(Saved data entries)
◇ ◇ ◇ ◇
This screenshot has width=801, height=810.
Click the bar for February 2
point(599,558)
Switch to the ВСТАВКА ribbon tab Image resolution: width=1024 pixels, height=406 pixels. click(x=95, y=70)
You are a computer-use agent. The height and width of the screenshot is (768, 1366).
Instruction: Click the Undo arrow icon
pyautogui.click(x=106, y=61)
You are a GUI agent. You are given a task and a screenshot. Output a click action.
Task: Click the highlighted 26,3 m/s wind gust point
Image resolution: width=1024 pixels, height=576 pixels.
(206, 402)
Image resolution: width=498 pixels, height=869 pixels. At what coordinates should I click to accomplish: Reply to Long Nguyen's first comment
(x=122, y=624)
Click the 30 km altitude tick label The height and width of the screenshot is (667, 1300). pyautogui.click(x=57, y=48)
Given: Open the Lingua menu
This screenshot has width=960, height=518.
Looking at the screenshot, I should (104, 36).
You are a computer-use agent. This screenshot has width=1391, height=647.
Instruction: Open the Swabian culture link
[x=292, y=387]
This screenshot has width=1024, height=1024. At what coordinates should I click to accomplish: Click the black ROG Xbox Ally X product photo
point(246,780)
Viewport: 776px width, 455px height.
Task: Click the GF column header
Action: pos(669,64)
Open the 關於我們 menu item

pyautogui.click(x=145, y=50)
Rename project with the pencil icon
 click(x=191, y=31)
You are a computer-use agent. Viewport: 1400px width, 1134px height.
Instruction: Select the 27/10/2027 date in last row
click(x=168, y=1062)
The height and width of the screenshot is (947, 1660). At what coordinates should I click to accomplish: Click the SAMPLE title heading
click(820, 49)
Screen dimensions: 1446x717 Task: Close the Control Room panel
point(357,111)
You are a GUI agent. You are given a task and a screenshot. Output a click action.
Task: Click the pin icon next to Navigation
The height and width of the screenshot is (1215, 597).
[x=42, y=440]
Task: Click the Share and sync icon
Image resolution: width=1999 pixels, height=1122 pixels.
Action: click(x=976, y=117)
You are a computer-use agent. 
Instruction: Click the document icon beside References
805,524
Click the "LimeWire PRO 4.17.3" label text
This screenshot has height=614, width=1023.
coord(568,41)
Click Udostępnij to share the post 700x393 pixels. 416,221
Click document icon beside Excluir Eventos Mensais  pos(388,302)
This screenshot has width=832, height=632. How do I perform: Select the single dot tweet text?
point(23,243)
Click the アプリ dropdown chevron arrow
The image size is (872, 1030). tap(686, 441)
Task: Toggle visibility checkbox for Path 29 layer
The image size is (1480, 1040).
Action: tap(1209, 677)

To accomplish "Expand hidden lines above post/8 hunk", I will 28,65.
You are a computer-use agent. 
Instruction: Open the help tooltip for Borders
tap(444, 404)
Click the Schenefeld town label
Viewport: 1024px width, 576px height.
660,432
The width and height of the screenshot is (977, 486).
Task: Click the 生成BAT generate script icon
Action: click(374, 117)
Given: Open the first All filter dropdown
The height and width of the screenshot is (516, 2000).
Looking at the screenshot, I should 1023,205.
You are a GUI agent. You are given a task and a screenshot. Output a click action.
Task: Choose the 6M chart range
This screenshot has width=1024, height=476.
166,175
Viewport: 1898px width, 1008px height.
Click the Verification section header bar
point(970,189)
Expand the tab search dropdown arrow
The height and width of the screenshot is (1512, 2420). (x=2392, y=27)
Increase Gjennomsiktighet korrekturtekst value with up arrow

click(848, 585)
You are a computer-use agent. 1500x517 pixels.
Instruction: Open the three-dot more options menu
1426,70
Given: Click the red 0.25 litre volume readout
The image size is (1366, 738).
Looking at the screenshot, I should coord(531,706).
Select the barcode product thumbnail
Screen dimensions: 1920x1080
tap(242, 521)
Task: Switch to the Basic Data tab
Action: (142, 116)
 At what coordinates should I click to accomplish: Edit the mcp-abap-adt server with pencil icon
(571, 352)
◇ ◇ ◇ ◇
Of the lines above, retype only those from the line containing "Rename project with the pencil icon" through the line containing "Given: Open the first All filter dropdown", including both, exactly.

- EXERCISE ANSWER
Rename project with the pencil icon
 click(x=191, y=31)
You are a computer-use agent. Viewport: 1400px width, 1134px height.
Instruction: Select the 27/10/2027 date in last row
click(x=168, y=1062)
The height and width of the screenshot is (947, 1660). At what coordinates should I click to accomplish: Click the SAMPLE title heading
click(820, 49)
Screen dimensions: 1446x717 Task: Close the Control Room panel
point(357,111)
You are a GUI agent. You are given a task and a screenshot. Output a click action.
Task: Click the pin icon next to Navigation
The height and width of the screenshot is (1215, 597).
[x=42, y=440]
Task: Click the Share and sync icon
Image resolution: width=1999 pixels, height=1122 pixels.
Action: click(x=976, y=117)
You are a computer-use agent. 
Instruction: Click the document icon beside References
805,524
Click the "LimeWire PRO 4.17.3" label text
This screenshot has height=614, width=1023.
coord(568,41)
Click Udostępnij to share the post 700x393 pixels. 416,221
Click document icon beside Excluir Eventos Mensais  pos(388,302)
This screenshot has width=832, height=632. How do I perform: Select the single dot tweet text?
point(23,243)
Click the アプリ dropdown chevron arrow
The image size is (872, 1030). tap(686, 441)
Task: Toggle visibility checkbox for Path 29 layer
The image size is (1480, 1040).
Action: tap(1209, 677)

To accomplish "Expand hidden lines above post/8 hunk", I will 28,65.
You are a computer-use agent. 
Instruction: Open the help tooltip for Borders
tap(444, 404)
Click the Schenefeld town label
Viewport: 1024px width, 576px height.
660,432
The width and height of the screenshot is (977, 486).
Task: Click the 生成BAT generate script icon
Action: click(374, 117)
Given: Open the first All filter dropdown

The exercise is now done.